Being a highly sensitive person comes with both positives and negatives.
And I’m sure most of you are intimately familiar with the negatives. The sickening impact of chemical smells, bright lights, and irritating sounds. The fact that your stress response is triggered over a pin dropping. The burden of feeling other people’s feelings in your own body.
I could go on and on.
But the weird thing is that none of these most obvious negatives are the reason why my life as a highly sensitive person was going to hell in a handbasket.
My life was off kilter thanks to an HSP characteristic that gets talked about a lot less than our adverse reactions to wind up alarm clocks or scented garbage bags.
The HSP characteristic that has held me back and hurt me the most over the years is conscientiousness.
The penchant to do the right thing.
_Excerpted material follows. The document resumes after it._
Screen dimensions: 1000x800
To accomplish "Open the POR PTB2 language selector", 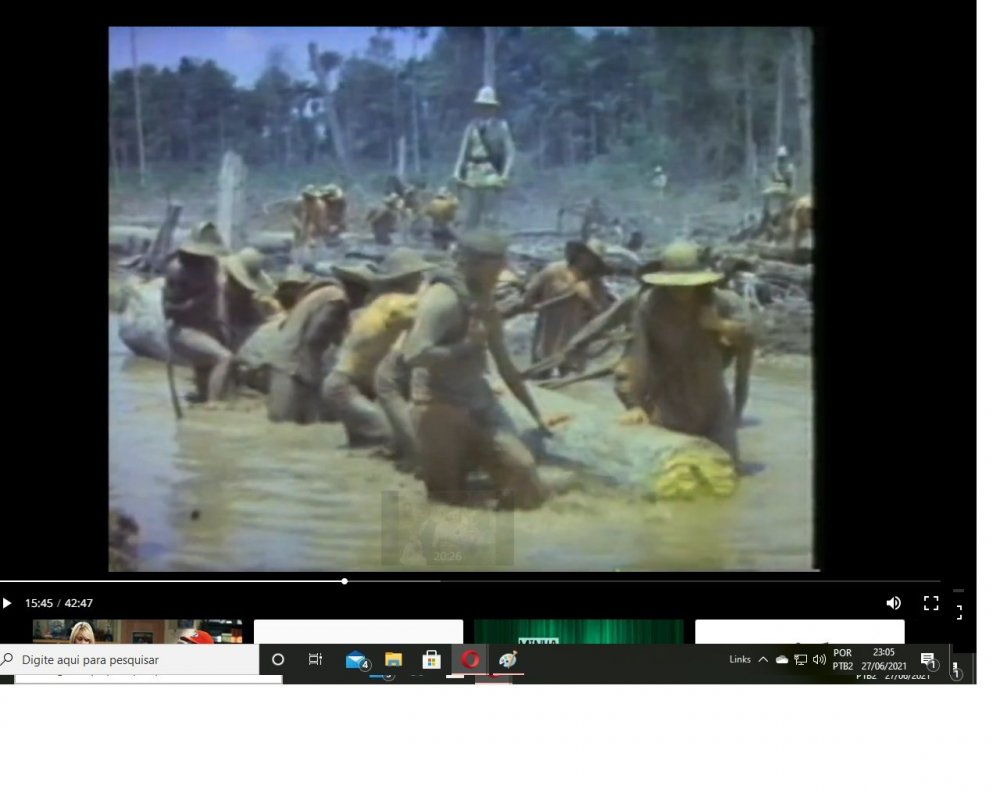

To follow the rules. To cause no trouble. To please.
Conscientiousness may sound like a desirable quality, but that sucker has pretty near destroyed me.
How Being Highly Conscientious Has Hurt Me
1. Because I Was Conscientious, I Took On An Unreasonable Amount Of Responsibility At Work
I wanted so badly to do a good job that I went way beyond what was reasonable. Somehow I held myself responsible for the success of a whole company even though I was neither the owner nor the sole employee of said company. Putting in the over time and picking up other people’s slack got me the promotions and raises, but it also burned me out and majorly impaired my mental and physical health.
2. Because I Was Conscientious, I Went Along With Social Requests I Didn’t Have The Capacity For
I tried, oh, so hard to follow all the rules in my social life too.
Always be nice to people. Always accept invitations. Always be willing to help.
Never upset anyone.
Never say no.
Even if you’re tired. Even if you’re not feeling like it. Even if you’re an introvert and you can’t remember the last time you had a moment to yourself.
Never. Say. No.
3. Because I Was Conscientious, I Followed other people’s Advice Even When It Didn’t Make Me Feel Better
By the time I’d been following All The Rules for working and socializing long enough that my health was in the gutter, I kept up the rule following at the doctor’s office.
Always showed up for my appointments on time. Always filled the prescriptions.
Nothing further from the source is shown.